Highlights from the most recent National Neighborhood Indicators Partnership meeting in San Antonio. Find out what ‘s happening in partner cities that are concerned about using data to improve neighborhoods. Katie Pritchard, from Data You Can Use, will provide a summary of resources and possibilities that may be of interest to you and your neighborhood work.  This will be provided for staff from Healthy Neighborhoods and may be open to others with interest.

For more information, contact Darlene Russell at the Greater Milwaukee Foundation.


 Who’s in your neighborhood? – Using the American FactFinder*
Zilber School of Public Health on Thursday June 16th from 9:00—11:30.

Gain experience in using the US Census Bureau’s American FactFinder data access tool. Learn about what data are available, how to access the data sets, and how to use the data to inform decisions in your neighborhood. The training will be led by Salma Abadin and Carrie Koss Vallejo of Data You Can Use in partnership with the Nonprofit Center. Participants are welcome to bring their laptops or use the computers in the facility. This will be “hands on” training primarily for CDBG agencies.

For more information, contact Joyce Mallory at the Nonprofit Center.


 Map for Free?  A look at Open Source Mapping*
Thursday July 14th from 9:00—11:00 at the Zilber School for Public Health

This open source mapping training is an opportunity to learn best practices which can be applied across tools, with an opportunity to apply them using MapBox Studio.  The training will be led by Carrie Koss Vallejo and Salma Abadin of Data You Can Use in partnership with the Nonprofit Center.  By the end of the session, attendees will have created a resource map* in Milwaukee!
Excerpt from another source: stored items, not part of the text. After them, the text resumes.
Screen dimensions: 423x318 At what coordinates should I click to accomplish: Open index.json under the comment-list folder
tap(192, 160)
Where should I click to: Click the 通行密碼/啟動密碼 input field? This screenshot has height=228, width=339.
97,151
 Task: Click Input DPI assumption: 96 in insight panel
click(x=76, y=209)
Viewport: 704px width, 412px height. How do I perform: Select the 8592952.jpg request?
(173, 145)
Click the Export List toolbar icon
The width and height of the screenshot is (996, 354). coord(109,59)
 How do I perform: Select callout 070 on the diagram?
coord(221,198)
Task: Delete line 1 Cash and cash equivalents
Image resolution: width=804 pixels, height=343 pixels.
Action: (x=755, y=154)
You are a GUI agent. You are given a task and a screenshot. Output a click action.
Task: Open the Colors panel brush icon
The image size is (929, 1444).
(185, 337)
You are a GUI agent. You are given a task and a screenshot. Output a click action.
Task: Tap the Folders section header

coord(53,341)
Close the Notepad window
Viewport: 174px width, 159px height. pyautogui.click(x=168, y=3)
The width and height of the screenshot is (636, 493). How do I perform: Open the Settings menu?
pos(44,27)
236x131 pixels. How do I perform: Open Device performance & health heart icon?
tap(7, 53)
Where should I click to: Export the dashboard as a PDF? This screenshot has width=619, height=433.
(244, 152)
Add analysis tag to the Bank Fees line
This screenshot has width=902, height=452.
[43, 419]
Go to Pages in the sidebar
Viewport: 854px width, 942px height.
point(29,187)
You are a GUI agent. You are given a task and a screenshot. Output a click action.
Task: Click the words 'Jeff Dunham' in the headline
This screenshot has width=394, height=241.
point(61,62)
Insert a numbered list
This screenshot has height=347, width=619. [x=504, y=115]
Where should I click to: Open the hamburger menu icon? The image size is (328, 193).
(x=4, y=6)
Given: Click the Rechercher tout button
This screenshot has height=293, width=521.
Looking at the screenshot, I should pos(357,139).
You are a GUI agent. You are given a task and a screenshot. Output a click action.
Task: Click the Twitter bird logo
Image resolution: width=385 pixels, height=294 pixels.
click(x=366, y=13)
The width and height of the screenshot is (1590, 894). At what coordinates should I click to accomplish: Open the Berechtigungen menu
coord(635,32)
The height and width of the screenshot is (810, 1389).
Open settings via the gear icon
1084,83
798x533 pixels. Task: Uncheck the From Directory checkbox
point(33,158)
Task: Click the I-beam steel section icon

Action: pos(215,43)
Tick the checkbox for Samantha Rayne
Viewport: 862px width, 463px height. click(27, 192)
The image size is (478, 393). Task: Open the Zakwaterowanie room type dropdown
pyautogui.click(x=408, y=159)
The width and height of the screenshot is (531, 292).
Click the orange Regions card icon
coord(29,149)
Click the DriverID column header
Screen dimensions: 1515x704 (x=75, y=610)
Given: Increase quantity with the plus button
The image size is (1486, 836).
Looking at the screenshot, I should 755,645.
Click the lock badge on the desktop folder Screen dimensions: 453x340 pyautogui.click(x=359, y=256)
Participants are welcome to bring their laptops or use the computers in the facility. This will be “hands on” training primarily for CDBG agencies.

For more information, contact Joyce Mallory at the Nonprofit Center.


Theory of Change?  What’s that and why do I need one?
Wednesday July 27, 9:00–11:00 at the Nonprofit Center.

Have you been asked by a funder “But what’s your theory of change?”  What do they mean by this and why do they need to know? Find out why a developing your theory of change can be just what you need to improve planning, evaluation, and community engagement around your social change work. Presented by Katie Pritchard, Data You Can Use, in partnership with the Nonprofit Center.

For more information, contact Susanne Vella

* The first three trainings are primarily for staff of CDBG agencies, and open to others as space permits.